The Justice Department says the money was intended only for training, not lobbying.
Rambo said in her claim that initial efforts by the program to grow by marketing the training to regional first responders such as the Seattle Fire Department were not as financially successful as planned.
In 2005, the program hired Congressional Strategies and Secure Horizons Consulting to market its training using Department of Energy money, court documents said. Members of Congress and federal agencies were lobbied to include additional money for the training program in congressional appropriations to the agencies.
Congressional Strategies was paid $398,164, and Secure Horizons was paid $278,148, according to court documents.
Two program officials with salaries paid with federal money also lobbied for appropriations that would benefit the training center, Rambo’s lawsuit alleged.
To receive its contract, Fluor was required to certify it would not use federal money for lobbying, according to court documents.
Rambo said she repeatedly raised concerns about what she saw as lobbying but was “rebuffed, threatened and abused,” according to court documents. She eventually resigned.
Fluor said in its statement that Fluor Hanford’s contract with DOE obligated it to encourage other government agencies to use the training program to increase economies of scale in operation and maintenance.

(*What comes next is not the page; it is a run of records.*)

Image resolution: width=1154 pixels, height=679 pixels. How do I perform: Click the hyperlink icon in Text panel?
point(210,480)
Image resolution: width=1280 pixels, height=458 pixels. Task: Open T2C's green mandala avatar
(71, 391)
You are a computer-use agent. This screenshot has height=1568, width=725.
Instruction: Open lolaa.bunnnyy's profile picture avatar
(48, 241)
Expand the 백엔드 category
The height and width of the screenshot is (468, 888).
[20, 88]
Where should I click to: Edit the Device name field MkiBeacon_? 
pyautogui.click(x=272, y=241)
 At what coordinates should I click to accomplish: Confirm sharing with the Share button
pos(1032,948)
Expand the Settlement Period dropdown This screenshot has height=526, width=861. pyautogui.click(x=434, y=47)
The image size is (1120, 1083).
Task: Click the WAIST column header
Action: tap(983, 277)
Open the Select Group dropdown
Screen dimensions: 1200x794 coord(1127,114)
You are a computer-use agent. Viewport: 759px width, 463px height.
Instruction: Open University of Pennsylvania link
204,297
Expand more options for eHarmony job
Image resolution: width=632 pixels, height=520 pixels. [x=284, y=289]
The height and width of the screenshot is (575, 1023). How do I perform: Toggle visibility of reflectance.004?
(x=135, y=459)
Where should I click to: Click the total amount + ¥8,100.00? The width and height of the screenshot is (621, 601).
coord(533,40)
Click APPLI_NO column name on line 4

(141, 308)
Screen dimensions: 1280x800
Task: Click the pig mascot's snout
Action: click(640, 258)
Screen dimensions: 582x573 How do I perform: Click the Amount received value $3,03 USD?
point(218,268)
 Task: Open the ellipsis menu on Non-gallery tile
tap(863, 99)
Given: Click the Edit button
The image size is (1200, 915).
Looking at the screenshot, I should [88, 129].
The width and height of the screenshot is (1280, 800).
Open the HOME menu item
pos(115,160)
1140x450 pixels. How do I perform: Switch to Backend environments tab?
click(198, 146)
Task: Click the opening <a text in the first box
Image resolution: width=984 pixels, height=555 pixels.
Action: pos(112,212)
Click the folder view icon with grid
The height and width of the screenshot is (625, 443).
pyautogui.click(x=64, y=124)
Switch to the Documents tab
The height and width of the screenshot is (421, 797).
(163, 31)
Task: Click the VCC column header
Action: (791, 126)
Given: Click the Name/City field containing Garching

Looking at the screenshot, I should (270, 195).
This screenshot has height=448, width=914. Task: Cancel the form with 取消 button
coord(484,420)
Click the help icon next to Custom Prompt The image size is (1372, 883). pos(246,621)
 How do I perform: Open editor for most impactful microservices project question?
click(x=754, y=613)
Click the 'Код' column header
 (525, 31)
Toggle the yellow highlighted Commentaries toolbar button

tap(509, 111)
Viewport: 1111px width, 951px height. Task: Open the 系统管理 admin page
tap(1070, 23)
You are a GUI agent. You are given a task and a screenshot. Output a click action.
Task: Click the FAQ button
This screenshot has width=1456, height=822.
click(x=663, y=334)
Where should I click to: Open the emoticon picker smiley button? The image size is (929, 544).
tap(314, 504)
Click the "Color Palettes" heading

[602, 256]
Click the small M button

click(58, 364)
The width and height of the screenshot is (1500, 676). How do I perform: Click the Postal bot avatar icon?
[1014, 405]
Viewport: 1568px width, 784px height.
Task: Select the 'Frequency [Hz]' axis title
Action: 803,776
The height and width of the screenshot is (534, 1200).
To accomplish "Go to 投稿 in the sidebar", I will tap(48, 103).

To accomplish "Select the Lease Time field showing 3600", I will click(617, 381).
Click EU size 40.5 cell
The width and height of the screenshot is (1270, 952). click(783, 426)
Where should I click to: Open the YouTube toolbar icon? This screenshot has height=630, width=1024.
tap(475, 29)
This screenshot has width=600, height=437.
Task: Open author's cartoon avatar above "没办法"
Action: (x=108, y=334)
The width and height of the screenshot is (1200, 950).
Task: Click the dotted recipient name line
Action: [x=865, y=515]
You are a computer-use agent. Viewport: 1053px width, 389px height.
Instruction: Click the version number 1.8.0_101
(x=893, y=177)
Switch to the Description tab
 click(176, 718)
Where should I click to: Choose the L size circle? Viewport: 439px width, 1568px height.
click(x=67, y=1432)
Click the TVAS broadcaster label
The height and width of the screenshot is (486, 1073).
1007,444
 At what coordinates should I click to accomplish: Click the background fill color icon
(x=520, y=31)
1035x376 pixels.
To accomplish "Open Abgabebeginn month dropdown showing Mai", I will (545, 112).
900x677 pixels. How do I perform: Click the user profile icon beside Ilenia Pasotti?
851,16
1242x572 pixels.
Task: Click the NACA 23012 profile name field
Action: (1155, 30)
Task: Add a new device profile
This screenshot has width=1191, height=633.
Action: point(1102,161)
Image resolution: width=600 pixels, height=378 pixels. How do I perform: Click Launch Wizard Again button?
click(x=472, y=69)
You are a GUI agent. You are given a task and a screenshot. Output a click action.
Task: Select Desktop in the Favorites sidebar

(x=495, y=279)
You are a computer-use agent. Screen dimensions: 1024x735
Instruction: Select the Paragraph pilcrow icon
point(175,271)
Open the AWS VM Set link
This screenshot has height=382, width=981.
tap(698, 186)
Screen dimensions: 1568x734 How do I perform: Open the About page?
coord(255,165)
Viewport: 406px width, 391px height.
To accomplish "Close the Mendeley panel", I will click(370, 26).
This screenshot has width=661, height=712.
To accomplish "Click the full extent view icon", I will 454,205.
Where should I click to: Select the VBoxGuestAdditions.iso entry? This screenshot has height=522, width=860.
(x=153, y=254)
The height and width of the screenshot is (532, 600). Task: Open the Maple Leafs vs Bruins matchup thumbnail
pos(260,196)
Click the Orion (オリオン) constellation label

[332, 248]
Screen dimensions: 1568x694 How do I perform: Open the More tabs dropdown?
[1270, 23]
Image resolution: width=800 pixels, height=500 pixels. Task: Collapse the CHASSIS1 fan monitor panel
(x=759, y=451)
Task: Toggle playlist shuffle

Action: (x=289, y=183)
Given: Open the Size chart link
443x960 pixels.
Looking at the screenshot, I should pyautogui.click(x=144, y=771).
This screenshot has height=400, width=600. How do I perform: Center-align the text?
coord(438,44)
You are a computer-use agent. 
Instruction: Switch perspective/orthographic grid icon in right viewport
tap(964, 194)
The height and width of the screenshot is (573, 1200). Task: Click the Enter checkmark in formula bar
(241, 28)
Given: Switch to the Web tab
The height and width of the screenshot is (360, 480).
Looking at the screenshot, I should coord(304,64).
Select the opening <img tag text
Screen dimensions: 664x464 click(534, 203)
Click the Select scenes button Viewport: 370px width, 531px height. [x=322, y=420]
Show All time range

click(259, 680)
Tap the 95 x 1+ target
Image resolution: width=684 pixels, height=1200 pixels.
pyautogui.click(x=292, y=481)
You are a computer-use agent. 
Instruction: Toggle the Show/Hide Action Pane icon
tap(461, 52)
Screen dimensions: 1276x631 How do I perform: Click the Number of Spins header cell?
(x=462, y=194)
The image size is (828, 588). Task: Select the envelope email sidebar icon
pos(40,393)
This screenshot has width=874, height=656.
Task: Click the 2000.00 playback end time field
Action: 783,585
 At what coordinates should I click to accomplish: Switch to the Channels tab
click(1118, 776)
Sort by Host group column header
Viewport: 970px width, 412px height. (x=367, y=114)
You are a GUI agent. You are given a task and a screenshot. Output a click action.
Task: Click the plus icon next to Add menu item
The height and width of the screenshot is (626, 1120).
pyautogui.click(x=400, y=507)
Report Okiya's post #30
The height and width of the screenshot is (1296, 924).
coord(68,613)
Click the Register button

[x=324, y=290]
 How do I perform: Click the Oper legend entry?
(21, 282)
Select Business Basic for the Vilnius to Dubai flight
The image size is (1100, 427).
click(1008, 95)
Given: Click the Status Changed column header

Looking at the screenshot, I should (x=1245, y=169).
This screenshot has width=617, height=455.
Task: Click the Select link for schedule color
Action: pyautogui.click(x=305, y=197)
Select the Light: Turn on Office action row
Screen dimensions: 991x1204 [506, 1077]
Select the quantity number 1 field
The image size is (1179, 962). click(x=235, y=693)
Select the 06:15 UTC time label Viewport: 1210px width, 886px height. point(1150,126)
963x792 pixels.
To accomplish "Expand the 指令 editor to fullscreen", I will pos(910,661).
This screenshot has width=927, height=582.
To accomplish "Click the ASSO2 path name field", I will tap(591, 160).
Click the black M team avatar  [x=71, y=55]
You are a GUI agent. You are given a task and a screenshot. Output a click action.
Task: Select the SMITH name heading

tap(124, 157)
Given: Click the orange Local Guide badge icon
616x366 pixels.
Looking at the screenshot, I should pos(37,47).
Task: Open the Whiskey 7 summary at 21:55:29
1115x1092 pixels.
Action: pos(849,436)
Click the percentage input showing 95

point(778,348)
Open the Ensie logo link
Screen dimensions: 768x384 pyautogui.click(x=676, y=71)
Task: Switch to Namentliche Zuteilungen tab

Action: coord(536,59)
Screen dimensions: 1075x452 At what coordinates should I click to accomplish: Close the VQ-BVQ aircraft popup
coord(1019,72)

The goal was to reduce costs to taxpayers, and there was nothing improper about the marketing efforts, Fluor said.
“Fluor was prepared to prove that the use of consultants to contact other government agencies to market the HAMMER facility was fully known to and overseen by ranking Department of Energy officials, who themselves were involved in meetings and communications with the consultants and other government agencies,” Fluor said.